= Beginning of Section =
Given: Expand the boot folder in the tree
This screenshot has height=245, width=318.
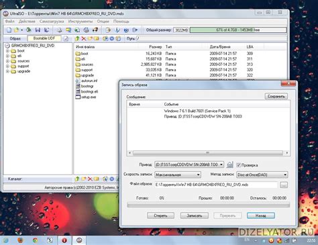Looking at the screenshot, I should (7, 51).
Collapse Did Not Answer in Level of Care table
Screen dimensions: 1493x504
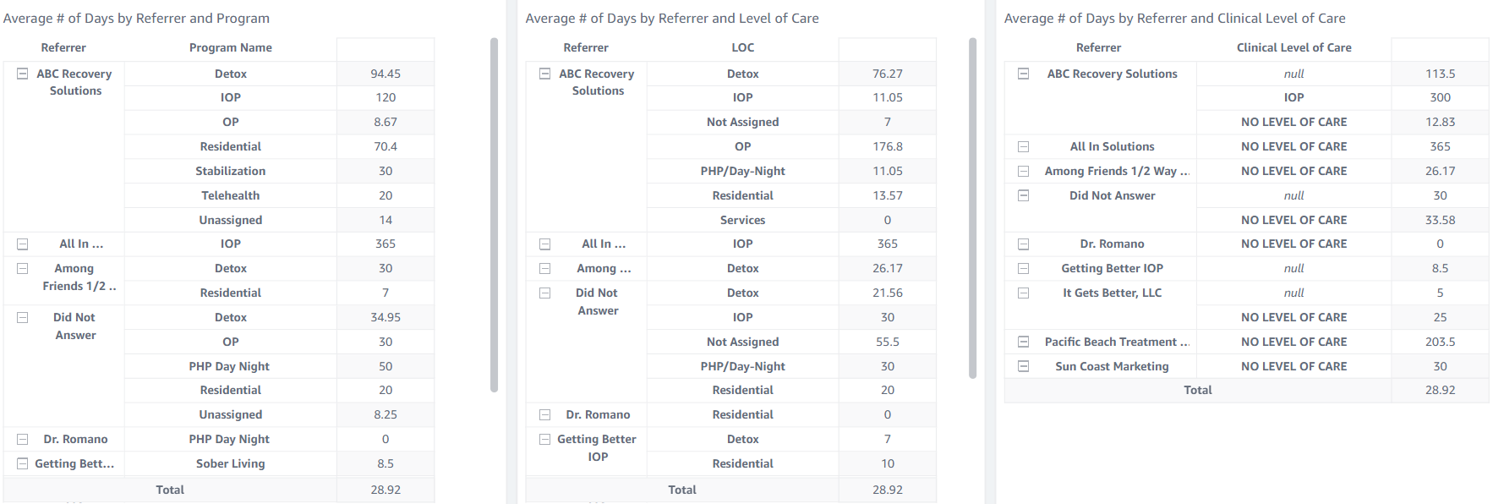[545, 293]
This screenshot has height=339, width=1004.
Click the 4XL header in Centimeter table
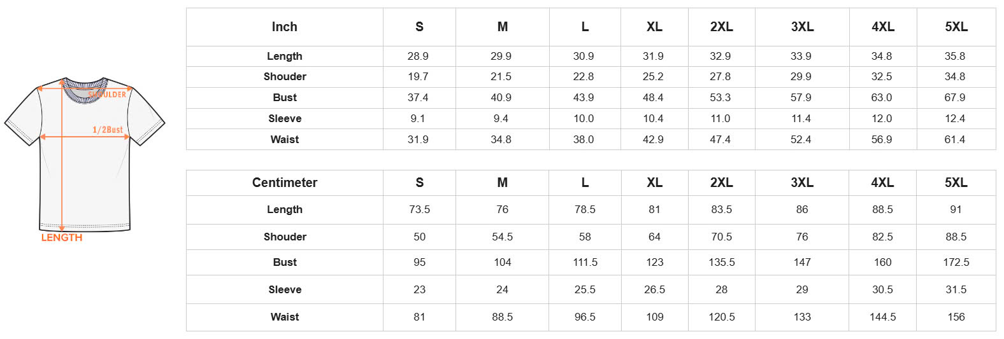tap(882, 183)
= End of Section =
* Exercise brief:
The records above need to be copied exactly, with the pictures left out.

* Exercise response:
Given: Expand the boot folder in the tree
This screenshot has height=245, width=318.
Looking at the screenshot, I should (7, 51).
Collapse Did Not Answer in Level of Care table
Screen dimensions: 1493x504
[545, 293]
This screenshot has height=339, width=1004.
Click the 4XL header in Centimeter table
tap(882, 183)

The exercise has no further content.